Of course I believe that scripture should and does lay out how we should live. There is great freedom in following Jesus. And yes, going back to my post "Lenting it out", I am called to pick up my cross and follow him. However, I think I often forgo my business of worshipping and enjoying Jesus to take up his business of sanctifying me. I get it backwards. Even a noble goal of looking more like Jesus or not wasting the life I've been given are goals that hold personal achievement and self-betterment at their core. I remember for the longest time honing in on various areas of my life I needed to work on and surrender. I would become so fixated on the problem and in trying to force myself into submission, I failed to see Jesus was transforming me from the inside-out. Yet when I draw near to him, I loosen the grip on the things I'd otherwise find so hard to relinquish. Rather than ripping out the desire for sin, He grows my desire for himself, pushing aside the other idols.

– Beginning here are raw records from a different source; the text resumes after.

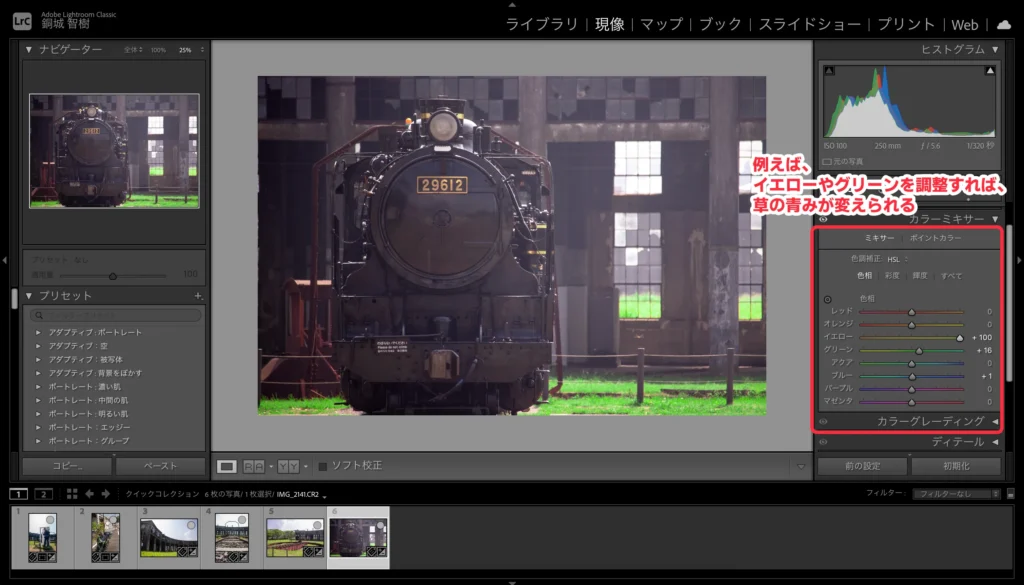The width and height of the screenshot is (1024, 585).
Task: Click the targeted adjustment tool in color mixer
Action: [827, 299]
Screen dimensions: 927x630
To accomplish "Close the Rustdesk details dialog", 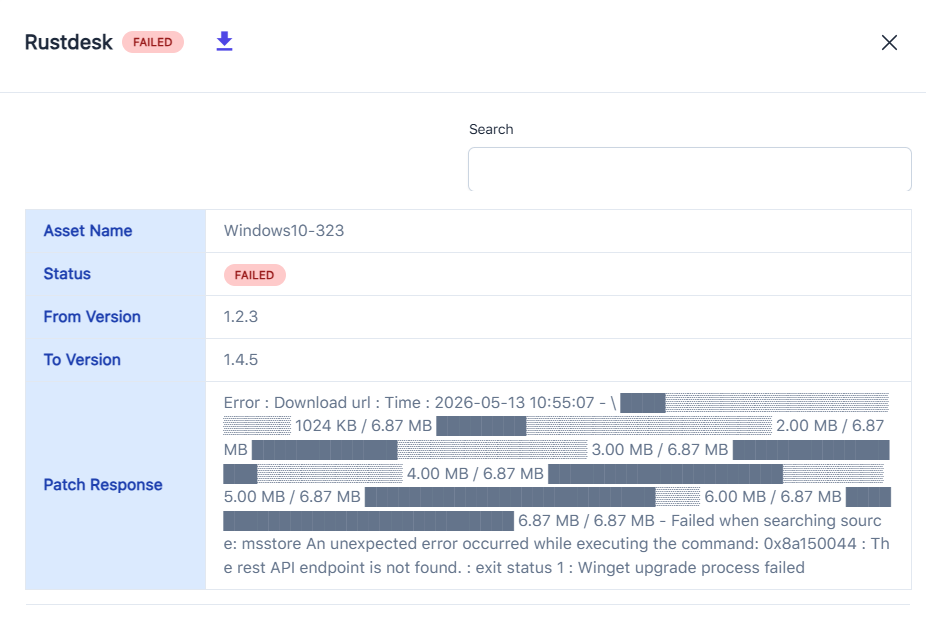I will click(889, 43).
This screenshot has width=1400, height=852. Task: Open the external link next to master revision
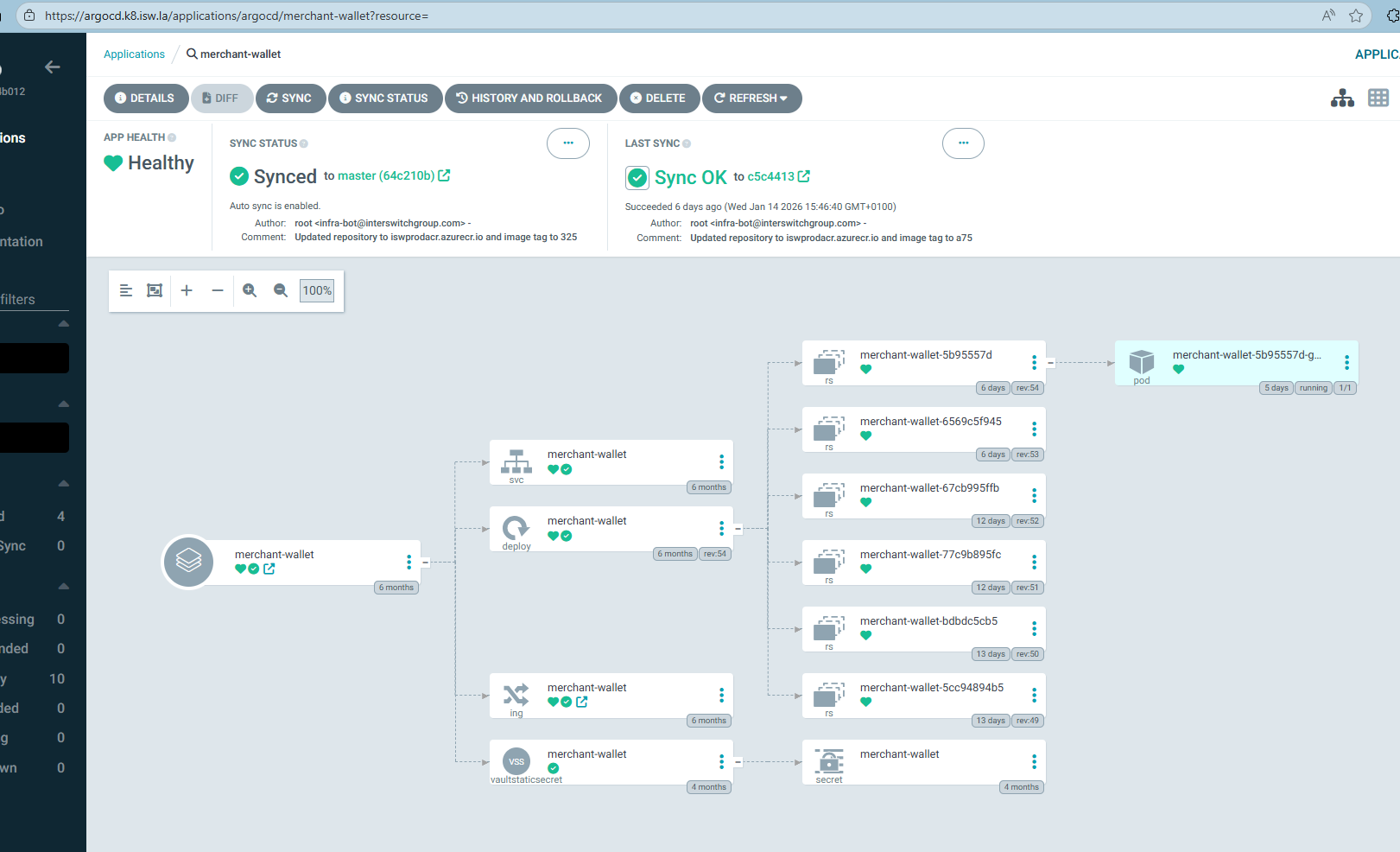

When my heart draws into his, there's no fear of what will be demanded next. There's no worry over whether I'm giving enough. There's no condemnation over missed opportunities to love. Really, there's just him.

Wednesday, March 5, 2014

Lenting it out

Hellebores, "Lenten Rose"

It's the season of Lent, so the hellebores in the garden tell me, and I'm giving up my determination to be uncomfortable with the person of Jesus. Let me clarify - Jesus should make me uncomfortable in that his life and his love compel me to be transformed, but the kind of discomfort I have felt for so long was of feeling like I didn't belong in his company. I found it much easier to reflect on and reach out to God the Father than Son of God. On some level it had been easier to worship an invisible God than a tangible Jesus.

I know when these feelings began. My introduction to Jesus was likely in songs and blue-sashed figurines on felt boards in Sunday school. At the age of seven, I remember asking Jesus into my heart, and being excited to tell the kids at school about him - especially this one kid who, based on his behavior, I figured really needed Jesus. But it was during a junior high mission trip that I first felt something fracture.

It was the heels of an emotionally sweeping prayer at the end of a particularly moving sermon on repentance that we were told to stand up and shout, "I want the cross!" if we wanted to give our lives to Jesus. Now Jesus already had my life, and being a stoic child who cringed at the hand motions to songs, I was like a deer in headlights. As pre-teen after pre-teen leapt to their feet, I finally rose caving to the pressure and not wanting to look like I was un-choosing Jesus. I quietly mumbled, "I want the cross." That moment of inauthenticity set the wheels in motion to my belief that there was an accepted and expected emotional response to Jesus that people who truly loved him should have. It was to be emphatic and unashamed. I was reserved and self-aware. By the measure of my response, I had left Jesus hanging there on the cross.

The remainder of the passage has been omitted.